**WHAT IS BEING ASKED**
Reproduce, without any change, the span of lines from the opening of the records below to the line containing "Электронные технологии (106, 2039)", inclusive.

◆ ◆ ◆ ◆

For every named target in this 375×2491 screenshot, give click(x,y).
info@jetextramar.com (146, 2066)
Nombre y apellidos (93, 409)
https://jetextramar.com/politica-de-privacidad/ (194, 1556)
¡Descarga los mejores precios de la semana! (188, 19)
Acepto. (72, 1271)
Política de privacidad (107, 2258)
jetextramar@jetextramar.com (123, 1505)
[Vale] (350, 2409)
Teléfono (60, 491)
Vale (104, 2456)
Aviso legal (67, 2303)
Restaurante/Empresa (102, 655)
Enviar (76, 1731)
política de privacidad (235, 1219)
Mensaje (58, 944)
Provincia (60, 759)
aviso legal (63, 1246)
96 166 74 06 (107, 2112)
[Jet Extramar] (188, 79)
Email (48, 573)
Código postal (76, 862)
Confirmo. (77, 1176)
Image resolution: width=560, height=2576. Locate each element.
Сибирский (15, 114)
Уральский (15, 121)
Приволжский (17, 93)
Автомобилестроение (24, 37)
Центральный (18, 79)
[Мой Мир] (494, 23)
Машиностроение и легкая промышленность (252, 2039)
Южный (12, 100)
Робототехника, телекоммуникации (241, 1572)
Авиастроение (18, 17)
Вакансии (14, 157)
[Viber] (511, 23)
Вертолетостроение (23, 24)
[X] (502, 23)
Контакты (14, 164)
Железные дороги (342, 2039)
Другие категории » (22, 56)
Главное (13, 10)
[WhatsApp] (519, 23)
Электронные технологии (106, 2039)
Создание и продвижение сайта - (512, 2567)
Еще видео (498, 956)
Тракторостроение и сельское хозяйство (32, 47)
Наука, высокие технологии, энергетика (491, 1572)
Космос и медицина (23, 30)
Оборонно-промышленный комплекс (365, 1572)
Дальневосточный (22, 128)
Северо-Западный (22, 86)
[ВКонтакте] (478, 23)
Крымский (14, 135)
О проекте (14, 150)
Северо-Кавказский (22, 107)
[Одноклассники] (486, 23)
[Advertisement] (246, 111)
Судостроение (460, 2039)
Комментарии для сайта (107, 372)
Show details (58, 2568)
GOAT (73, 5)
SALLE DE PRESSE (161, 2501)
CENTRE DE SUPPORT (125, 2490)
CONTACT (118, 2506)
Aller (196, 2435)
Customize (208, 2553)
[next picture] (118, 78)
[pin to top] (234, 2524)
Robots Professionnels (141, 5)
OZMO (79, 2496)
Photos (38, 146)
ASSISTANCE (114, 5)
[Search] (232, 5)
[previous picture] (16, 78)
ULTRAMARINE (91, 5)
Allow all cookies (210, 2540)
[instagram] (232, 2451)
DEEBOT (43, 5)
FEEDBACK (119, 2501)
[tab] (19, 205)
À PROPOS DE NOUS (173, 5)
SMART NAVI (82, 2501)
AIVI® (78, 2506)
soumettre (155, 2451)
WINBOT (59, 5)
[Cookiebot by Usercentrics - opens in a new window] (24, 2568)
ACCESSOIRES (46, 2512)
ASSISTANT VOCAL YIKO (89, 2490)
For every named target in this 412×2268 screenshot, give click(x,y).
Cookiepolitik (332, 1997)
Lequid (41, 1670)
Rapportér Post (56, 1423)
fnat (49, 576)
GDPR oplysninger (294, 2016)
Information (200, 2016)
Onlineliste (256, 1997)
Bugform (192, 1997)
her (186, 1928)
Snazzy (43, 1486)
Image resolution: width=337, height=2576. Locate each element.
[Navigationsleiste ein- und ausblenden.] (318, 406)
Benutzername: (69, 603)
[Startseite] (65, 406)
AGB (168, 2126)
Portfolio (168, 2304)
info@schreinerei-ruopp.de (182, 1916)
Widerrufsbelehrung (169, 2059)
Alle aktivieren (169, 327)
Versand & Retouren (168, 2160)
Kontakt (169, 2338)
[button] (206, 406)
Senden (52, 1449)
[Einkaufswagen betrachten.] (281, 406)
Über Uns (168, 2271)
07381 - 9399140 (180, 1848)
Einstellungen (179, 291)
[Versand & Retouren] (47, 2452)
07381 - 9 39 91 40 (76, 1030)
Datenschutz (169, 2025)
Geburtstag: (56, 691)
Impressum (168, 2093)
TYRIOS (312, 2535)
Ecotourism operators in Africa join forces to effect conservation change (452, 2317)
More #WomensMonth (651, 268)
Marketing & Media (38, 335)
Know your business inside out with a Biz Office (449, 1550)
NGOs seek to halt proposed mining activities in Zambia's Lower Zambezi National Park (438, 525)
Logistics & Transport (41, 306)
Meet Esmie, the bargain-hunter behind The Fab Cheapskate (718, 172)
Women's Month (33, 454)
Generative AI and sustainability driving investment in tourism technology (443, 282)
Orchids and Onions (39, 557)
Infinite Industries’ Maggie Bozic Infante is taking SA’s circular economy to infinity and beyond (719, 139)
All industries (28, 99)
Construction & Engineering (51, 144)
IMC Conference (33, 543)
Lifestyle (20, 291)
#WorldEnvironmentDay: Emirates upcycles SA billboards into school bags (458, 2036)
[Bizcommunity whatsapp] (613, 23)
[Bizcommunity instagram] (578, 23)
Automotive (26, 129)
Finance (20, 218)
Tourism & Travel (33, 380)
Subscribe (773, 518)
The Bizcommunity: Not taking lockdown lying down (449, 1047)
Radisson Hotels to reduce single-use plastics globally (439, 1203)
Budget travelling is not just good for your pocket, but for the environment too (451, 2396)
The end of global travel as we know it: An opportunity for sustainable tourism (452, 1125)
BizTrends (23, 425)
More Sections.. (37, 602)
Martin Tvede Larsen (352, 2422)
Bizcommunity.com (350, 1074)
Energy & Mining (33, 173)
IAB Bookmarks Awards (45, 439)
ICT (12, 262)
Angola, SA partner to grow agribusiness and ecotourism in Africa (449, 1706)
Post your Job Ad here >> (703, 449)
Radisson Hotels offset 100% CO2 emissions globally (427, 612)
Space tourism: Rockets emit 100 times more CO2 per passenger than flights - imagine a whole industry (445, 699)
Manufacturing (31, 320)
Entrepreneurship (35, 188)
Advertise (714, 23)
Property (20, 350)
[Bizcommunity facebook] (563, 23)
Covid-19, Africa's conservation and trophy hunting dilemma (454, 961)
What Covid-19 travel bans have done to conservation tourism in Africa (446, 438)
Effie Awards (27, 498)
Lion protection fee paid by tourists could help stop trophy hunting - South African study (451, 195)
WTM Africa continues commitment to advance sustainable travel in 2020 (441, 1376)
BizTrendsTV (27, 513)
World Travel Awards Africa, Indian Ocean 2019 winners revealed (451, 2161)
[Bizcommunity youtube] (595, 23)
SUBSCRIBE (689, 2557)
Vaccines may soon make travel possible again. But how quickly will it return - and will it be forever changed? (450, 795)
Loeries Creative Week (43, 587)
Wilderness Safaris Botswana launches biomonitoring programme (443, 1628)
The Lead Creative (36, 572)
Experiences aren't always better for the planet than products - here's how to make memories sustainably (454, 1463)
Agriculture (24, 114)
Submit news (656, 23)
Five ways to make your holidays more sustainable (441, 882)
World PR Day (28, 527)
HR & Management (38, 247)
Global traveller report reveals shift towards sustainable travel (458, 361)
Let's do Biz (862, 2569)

◆ ◆ ◆ ◆

**OUTPUT BELOW**
For every named target in this 375×2491 screenshot, give click(x,y).
info@jetextramar.com (146, 2066)
Nombre y apellidos (93, 409)
https://jetextramar.com/politica-de-privacidad/ (194, 1556)
¡Descarga los mejores precios de la semana! (188, 19)
Acepto. (72, 1271)
Política de privacidad (107, 2258)
jetextramar@jetextramar.com (123, 1505)
[Vale] (350, 2409)
Teléfono (60, 491)
Vale (104, 2456)
Aviso legal (67, 2303)
Restaurante/Empresa (102, 655)
Enviar (76, 1731)
política de privacidad (235, 1219)
Mensaje (58, 944)
Provincia (60, 759)
aviso legal (63, 1246)
96 166 74 06 (107, 2112)
[Jet Extramar] (188, 79)
Email (48, 573)
Código postal (76, 862)
Confirmo. (77, 1176)
Image resolution: width=560, height=2576. Locate each element.
Сибирский (15, 114)
Уральский (15, 121)
Приволжский (17, 93)
Автомобилестроение (24, 37)
Центральный (18, 79)
[Мой Мир] (494, 23)
Машиностроение и легкая промышленность (252, 2039)
Южный (12, 100)
Робототехника, телекоммуникации (241, 1572)
Авиастроение (18, 17)
Вакансии (14, 157)
[Viber] (511, 23)
Вертолетостроение (23, 24)
[X] (502, 23)
Контакты (14, 164)
Железные дороги (342, 2039)
Другие категории » (22, 56)
Главное (13, 10)
[WhatsApp] (519, 23)
Электронные технологии (106, 2039)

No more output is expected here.